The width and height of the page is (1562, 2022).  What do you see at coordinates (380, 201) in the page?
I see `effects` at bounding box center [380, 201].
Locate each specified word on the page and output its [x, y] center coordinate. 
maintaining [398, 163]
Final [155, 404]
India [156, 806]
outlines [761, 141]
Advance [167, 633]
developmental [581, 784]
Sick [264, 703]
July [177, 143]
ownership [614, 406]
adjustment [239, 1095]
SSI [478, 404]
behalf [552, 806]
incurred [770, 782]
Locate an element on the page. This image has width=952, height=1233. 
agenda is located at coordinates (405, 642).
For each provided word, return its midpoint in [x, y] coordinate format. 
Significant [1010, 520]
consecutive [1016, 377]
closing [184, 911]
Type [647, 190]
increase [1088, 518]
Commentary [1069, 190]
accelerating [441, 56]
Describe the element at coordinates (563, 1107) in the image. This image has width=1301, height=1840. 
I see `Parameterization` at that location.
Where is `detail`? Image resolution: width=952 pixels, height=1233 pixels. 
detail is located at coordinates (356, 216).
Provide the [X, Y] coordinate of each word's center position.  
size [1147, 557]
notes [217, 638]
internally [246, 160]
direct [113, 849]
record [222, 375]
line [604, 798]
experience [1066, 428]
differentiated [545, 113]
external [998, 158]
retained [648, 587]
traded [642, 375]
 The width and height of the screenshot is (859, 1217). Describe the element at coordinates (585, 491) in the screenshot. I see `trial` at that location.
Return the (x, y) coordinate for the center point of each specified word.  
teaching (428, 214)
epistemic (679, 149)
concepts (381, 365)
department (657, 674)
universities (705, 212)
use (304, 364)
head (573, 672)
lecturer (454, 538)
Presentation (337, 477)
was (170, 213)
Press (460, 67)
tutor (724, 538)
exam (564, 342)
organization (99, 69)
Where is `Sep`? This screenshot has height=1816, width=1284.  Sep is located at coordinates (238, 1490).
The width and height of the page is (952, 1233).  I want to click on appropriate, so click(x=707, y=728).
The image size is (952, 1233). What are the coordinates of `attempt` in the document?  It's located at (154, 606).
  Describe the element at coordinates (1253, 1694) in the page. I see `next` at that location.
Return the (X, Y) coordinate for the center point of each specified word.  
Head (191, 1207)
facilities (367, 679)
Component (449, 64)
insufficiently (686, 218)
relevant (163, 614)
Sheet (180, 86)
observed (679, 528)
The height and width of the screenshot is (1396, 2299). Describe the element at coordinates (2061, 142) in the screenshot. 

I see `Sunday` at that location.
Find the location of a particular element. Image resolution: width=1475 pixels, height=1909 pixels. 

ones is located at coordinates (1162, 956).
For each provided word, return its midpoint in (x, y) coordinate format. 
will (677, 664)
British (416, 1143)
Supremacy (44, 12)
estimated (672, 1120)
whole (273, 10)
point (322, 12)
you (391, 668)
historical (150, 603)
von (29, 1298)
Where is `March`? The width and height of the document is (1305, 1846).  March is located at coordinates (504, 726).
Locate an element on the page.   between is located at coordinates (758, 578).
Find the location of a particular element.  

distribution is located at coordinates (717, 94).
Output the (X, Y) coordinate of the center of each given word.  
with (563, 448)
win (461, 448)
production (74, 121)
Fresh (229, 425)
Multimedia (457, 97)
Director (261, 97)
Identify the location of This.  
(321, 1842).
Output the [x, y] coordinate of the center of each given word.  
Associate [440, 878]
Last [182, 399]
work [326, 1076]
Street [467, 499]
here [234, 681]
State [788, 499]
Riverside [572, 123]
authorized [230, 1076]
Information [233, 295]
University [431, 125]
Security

Goal: Copy the items word for word, from the first one through the line that contains "Describe the element at coordinates (1253, 1694)", with both ends included.

Full response:
The width and height of the page is (1562, 2022).  What do you see at coordinates (380, 201) in the page?
I see `effects` at bounding box center [380, 201].
Locate each specified word on the page and output its [x, y] center coordinate. 
maintaining [398, 163]
Final [155, 404]
India [156, 806]
outlines [761, 141]
Advance [167, 633]
developmental [581, 784]
Sick [264, 703]
July [177, 143]
ownership [614, 406]
adjustment [239, 1095]
SSI [478, 404]
behalf [552, 806]
incurred [770, 782]
Locate an element on the page. This image has width=952, height=1233. 
agenda is located at coordinates (405, 642).
For each provided word, return its midpoint in [x, y] coordinate format. 
Significant [1010, 520]
consecutive [1016, 377]
closing [184, 911]
Type [647, 190]
increase [1088, 518]
Commentary [1069, 190]
accelerating [441, 56]
Describe the element at coordinates (563, 1107) in the image. This image has width=1301, height=1840. 
I see `Parameterization` at that location.
Where is `detail`? Image resolution: width=952 pixels, height=1233 pixels. 
detail is located at coordinates (356, 216).
Provide the [X, Y] coordinate of each word's center position.  
size [1147, 557]
notes [217, 638]
internally [246, 160]
direct [113, 849]
record [222, 375]
line [604, 798]
experience [1066, 428]
differentiated [545, 113]
external [998, 158]
retained [648, 587]
traded [642, 375]
 The width and height of the screenshot is (859, 1217). Describe the element at coordinates (585, 491) in the screenshot. I see `trial` at that location.
Return the (x, y) coordinate for the center point of each specified word.  
teaching (428, 214)
epistemic (679, 149)
concepts (381, 365)
department (657, 674)
universities (705, 212)
use (304, 364)
head (573, 672)
lecturer (454, 538)
Presentation (337, 477)
was (170, 213)
Press (460, 67)
tutor (724, 538)
exam (564, 342)
organization (99, 69)
Where is `Sep`? This screenshot has height=1816, width=1284.  Sep is located at coordinates (238, 1490).
The width and height of the page is (952, 1233).  I want to click on appropriate, so click(x=707, y=728).
The image size is (952, 1233). What are the coordinates of `attempt` in the document?  It's located at (154, 606).
  Describe the element at coordinates (1253, 1694) in the page. I see `next` at that location.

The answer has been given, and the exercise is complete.